Haddad and his colleagues compared local changes in worldwide rainfall. For years, scientists have known El Nino drastically modifies rainfall patterns in many regions. For example, Indonesia and the Northeastern Amazon basin consistently suffer droughts during El Nino and excessive rains during La Nina. The Southeastern United States and California are typically wetter than usual during El Nino and drier than usual during La Nina.
Scientists also have known several regions with abundant rain are not influenced by the El-Nino/La-Nina changes, including the Bay of Bengal and the vast expanse of the Western Pacific Ocean between the Marshall Islands, Micronesia and the Marianas.
Until the launch of TRMM in 1997, it was impossible to accurately measure change in tropical rainfall patterns, because no instruments were available to record global rainfall. TRMM uses microwave technology to probe through clouds and estimate how much rainfall they are producing. The TRMM data are invaluable over areas where there are no rain gauges, such as the open ocean.

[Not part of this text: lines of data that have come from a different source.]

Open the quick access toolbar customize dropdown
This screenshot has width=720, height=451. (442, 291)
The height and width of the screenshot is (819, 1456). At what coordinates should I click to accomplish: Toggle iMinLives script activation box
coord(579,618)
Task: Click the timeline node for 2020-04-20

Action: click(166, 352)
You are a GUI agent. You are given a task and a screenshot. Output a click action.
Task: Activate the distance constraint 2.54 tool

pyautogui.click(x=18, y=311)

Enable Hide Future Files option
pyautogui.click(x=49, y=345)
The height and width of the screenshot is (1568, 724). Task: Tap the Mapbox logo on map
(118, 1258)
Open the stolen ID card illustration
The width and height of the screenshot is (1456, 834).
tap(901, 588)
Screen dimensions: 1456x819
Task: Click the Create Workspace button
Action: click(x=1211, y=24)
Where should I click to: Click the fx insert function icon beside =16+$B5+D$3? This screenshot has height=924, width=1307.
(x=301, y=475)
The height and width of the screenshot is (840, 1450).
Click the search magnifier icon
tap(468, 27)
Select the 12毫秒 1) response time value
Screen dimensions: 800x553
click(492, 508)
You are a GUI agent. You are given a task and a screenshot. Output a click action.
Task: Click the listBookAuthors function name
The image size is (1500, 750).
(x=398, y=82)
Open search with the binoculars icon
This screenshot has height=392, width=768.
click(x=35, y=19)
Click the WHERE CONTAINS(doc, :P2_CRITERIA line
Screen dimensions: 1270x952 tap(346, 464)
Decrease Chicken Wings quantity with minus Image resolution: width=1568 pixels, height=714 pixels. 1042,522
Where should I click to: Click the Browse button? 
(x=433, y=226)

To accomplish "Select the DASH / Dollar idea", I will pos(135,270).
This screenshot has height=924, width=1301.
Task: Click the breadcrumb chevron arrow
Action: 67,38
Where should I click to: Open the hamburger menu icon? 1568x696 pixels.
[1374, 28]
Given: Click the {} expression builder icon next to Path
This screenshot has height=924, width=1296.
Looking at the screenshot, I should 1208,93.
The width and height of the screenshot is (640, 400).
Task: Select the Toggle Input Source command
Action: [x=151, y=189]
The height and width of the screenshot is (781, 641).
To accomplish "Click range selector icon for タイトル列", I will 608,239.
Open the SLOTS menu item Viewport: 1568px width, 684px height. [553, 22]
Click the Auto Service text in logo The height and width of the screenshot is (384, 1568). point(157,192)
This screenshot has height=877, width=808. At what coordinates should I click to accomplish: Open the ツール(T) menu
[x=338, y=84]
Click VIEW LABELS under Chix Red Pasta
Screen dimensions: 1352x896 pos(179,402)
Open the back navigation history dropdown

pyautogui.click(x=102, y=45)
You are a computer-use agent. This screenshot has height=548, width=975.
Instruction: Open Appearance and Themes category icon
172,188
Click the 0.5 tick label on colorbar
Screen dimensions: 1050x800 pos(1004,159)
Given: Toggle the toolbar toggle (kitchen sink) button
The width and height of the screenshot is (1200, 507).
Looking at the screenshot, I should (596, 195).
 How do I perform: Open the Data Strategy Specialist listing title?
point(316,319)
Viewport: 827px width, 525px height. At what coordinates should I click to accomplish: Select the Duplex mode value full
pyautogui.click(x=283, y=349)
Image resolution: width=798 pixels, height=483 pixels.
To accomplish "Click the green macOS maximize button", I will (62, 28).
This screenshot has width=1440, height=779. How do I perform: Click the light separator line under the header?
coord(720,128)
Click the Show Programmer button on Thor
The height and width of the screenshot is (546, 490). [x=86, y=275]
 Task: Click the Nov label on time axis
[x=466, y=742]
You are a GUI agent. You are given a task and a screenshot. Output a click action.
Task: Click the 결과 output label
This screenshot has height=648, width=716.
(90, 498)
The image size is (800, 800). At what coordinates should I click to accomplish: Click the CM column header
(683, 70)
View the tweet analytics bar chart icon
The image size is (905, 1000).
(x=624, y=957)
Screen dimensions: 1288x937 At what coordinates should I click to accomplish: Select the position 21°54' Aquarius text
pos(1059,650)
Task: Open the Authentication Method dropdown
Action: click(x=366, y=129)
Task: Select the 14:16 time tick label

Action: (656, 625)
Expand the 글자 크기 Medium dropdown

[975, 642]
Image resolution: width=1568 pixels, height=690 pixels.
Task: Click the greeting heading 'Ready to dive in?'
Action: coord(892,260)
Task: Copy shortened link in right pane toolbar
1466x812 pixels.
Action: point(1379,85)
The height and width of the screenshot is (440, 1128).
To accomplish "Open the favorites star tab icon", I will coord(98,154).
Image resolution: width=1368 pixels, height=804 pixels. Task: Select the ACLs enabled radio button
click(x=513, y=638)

Using TRMM’s measurements, the researchers were able to condense the year-to-year change in rainfall patterns into a single rain-change index. The index is a color-coded map that shows areas of rainfall around the world that are influenced somewhat to greatly, during an ENSO event.
Rainfall data from land and island stations were used to extend this index back in time and to compare it with the ENSO sea-surface temperature and atmospheric pressure. The results showed a strong relationship between the rainfall patterns and ENSO. “The fact that the rain-change index, which comes directly from global measurements, tracks the ENSO indices from the 1950s to the present confirms that El Nino is the principal driver of global year-to-year rainfall change,” Haddad said.
NASA plans the Global Precipitation Measurement mission (GPM), a future multi-national multi-satellite mission to expand the scope of TRMM. GPM will focus on producing three-dimensional maps of rain around the world every three hours.
TRMM is the first space-based rain gauge that uses microwaves to see how much precipitation falls from clouds around the tropics. The TRMM satellite’s precipitation radar acts like a highly sensitive microwave camera. It is capable of probing clouds to reveal their vertical structure and precipitation they produce. It has enabled scientists to measure rainfall over the oceans and landmasses with unprecedented accuracy.